Practical experience confirms this uncertainty. Send five samples to five different laboratories for the same test and five different results can be expected.

So it should never be assumed that a single permeation test gives a reliable indication of reality.

    • It is widely misinterpreted

Most users interpret the breakthrough time as “the time until the chemical has broken through the fabric”, but this is a very common misunderstanding. In fact, the breakthrough time is measured at a point when the rate or speed of permeation reaches a particular level.
This is because the purpose of the test is performance comparison (in the same way that performance of cars is often measured as the time to reach a particular speed).

Given that it must take at least some time to reach the breakthrough threshold speed, some of the chemical must permeate through the hazmat suit before it is reached – and may have contaminated the wearer. Is this amount of chemical harmful? That depends on the toxicity of the chemical itself.

It’s important to note…

Different test standards measure “breakthrough” at different rates.

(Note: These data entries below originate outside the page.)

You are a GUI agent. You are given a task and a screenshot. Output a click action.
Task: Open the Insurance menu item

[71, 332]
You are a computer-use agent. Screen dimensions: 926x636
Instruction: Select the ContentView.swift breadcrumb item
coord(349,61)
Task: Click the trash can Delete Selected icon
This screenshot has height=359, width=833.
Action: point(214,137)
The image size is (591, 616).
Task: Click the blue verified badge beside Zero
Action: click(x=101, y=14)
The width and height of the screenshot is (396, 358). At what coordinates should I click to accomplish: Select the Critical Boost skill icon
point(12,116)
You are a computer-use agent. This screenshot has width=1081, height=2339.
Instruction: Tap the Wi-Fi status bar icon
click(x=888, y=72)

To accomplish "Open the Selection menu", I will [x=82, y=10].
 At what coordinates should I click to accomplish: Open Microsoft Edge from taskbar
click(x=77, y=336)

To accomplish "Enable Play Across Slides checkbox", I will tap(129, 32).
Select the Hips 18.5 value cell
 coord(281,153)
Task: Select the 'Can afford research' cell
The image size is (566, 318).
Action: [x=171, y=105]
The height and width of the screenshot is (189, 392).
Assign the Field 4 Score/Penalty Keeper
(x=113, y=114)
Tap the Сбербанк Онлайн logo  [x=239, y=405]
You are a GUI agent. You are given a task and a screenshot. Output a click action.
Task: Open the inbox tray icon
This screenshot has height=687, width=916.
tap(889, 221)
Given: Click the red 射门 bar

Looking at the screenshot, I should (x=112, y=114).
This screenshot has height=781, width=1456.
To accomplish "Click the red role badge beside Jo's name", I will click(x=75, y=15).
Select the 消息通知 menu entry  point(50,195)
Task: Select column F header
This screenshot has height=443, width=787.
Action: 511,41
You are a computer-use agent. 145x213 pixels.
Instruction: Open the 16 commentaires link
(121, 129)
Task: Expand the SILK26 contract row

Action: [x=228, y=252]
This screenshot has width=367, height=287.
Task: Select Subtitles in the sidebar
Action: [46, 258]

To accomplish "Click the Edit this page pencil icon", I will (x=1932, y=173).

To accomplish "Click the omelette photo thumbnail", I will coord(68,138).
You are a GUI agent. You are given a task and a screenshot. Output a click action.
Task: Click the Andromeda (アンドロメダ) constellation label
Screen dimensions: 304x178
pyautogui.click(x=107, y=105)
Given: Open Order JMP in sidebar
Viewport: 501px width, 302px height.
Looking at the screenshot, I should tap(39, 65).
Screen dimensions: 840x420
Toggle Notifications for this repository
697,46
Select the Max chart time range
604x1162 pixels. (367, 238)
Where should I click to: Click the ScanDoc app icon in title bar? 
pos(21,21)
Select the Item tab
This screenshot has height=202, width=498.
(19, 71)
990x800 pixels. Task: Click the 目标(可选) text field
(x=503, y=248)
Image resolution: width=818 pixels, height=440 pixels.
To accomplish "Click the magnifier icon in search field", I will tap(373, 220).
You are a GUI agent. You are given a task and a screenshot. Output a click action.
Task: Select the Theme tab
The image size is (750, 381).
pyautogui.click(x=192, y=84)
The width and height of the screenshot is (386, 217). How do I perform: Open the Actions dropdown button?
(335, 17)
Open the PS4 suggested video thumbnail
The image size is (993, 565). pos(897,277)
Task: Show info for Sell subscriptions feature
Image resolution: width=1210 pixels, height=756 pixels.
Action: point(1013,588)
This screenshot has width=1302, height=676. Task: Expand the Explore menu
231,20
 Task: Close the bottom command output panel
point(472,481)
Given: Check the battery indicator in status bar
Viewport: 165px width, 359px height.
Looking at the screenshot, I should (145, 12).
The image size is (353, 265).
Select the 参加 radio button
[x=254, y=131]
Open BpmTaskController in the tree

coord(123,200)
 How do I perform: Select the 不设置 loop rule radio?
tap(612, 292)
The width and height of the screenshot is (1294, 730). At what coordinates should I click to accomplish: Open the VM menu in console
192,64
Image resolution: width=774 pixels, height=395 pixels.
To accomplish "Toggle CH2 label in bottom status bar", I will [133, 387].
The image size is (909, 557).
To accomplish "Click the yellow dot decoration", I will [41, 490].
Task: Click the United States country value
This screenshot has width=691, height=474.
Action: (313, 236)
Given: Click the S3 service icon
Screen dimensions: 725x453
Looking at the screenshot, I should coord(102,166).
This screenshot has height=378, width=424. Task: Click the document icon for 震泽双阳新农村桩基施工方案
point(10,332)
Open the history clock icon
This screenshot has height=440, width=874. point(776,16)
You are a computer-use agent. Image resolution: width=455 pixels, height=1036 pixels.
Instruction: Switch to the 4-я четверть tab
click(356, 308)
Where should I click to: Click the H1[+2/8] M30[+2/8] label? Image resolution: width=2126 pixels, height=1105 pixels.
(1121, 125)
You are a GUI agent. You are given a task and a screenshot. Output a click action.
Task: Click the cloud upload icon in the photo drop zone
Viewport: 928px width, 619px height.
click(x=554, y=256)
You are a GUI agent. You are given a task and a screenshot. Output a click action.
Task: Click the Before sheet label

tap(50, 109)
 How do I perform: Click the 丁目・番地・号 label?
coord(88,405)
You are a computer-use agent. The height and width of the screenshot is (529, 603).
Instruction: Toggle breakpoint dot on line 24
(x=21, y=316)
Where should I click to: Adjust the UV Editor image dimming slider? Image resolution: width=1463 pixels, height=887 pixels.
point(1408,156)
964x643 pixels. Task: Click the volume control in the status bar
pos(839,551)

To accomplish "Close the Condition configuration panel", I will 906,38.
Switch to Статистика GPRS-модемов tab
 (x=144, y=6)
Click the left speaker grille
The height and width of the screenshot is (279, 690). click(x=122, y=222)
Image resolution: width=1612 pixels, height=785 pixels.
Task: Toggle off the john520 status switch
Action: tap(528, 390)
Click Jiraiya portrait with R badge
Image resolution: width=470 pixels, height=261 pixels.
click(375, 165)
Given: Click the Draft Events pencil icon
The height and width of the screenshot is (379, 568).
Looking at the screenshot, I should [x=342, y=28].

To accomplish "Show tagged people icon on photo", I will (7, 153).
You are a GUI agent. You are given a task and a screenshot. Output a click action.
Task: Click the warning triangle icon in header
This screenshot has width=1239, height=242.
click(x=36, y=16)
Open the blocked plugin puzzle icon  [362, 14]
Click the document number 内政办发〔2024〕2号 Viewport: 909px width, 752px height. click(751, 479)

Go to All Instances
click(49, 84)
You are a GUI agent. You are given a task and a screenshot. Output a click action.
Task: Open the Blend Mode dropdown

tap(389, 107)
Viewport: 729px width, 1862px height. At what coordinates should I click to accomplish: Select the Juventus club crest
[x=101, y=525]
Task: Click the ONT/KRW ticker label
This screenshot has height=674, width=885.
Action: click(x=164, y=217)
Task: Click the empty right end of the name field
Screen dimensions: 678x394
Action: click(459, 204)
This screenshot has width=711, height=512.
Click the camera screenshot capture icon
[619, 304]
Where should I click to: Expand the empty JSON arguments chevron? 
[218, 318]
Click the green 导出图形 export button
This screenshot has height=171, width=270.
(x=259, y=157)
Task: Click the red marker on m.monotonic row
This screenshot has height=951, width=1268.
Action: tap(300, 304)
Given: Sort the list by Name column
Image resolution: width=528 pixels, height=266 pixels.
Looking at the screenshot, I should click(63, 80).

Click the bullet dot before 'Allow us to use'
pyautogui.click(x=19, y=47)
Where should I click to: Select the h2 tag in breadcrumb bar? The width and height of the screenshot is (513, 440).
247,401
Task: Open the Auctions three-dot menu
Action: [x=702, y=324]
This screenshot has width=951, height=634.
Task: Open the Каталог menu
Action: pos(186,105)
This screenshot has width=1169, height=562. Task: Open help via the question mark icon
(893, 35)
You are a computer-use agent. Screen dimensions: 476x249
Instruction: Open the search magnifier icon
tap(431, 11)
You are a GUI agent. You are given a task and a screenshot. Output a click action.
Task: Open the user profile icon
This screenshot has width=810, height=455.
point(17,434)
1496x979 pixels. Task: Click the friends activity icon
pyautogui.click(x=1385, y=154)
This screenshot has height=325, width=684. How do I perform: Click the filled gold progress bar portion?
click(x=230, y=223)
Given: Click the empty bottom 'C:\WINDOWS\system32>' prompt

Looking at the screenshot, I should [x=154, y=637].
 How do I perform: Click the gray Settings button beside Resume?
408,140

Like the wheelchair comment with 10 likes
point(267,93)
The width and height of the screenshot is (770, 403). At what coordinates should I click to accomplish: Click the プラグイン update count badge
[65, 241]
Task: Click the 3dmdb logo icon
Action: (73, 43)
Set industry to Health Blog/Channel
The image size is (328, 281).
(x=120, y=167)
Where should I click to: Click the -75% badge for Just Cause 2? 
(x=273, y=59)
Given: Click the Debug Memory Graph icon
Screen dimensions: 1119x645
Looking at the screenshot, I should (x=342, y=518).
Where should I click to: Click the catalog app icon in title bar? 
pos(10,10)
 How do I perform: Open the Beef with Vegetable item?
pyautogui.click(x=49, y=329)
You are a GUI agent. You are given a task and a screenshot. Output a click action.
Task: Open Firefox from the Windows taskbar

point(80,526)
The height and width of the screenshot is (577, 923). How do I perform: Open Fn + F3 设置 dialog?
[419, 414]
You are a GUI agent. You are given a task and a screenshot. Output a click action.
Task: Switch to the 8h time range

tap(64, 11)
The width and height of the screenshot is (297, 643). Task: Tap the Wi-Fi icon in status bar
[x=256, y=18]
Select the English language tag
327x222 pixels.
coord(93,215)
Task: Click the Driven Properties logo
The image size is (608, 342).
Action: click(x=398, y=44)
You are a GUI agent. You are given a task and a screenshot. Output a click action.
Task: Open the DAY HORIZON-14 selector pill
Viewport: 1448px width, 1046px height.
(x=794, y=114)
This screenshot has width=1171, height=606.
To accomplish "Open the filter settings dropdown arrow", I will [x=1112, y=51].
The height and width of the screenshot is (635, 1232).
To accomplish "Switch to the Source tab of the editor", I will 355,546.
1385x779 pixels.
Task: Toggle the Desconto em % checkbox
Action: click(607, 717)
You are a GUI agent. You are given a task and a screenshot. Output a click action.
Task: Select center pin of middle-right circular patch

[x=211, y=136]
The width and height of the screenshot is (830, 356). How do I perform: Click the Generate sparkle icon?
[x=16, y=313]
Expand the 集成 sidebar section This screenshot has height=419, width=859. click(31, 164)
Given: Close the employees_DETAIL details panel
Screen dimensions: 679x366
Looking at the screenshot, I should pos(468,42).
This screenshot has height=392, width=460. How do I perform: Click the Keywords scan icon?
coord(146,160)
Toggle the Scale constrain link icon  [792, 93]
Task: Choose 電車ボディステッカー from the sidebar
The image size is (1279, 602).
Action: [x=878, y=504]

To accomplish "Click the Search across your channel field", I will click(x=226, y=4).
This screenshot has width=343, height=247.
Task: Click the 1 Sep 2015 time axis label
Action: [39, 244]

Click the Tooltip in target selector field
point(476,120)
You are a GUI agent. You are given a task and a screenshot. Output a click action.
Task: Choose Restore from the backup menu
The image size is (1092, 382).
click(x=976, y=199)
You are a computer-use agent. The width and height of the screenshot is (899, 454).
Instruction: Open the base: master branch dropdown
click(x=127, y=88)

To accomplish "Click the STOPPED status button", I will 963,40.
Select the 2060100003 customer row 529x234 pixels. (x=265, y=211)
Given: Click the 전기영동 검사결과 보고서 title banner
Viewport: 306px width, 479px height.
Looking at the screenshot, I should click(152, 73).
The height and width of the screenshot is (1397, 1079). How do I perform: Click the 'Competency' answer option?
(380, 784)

ASTM F739 measures it at a speed of 0.1µg/cm2/min, while EN 6529 measures it at a speed of 1.0µg/cm2/min. In other words, the threshold speed is 10 times lower in the US ASTM test than in the European EN test, explaining why the breakthrough time in the two tests is often different and lower in the US version.

    • It ignores the toxicity of the chemical.

Every chemical has a different toxicity. Some are highly toxic, requiring only small amounts to cause harm, others have low toxicity, requiring large amounts to cause harm. Any assessment of whether a hazmat suit is safe to wear should make some consideration of toxicity. The permeation test, however, ignores it, treating every chemical as the same and merely measuring a time until a specific permeation rate is reached.

With all the above, we find that the permeation test alone should not be used as an indication of how long a chemical suit can be safely worn (i.e., a “Safe-Wear Time”) or even that it is safe to wear at all. The fact is, this test was never intended to indicate of safety, but to show if one fabric performs better than another.

Supporting evidence for this can further be found by checking the fine print that accompanies the permeation test dated provided by any reputable manufacturer of hazmat suits.

The conclusion must be that the permeation resistance test breakthrough, while making a useful contribution to hazmat suit selection, cannot alone act as an indicator that the suit you choose is safe to wear.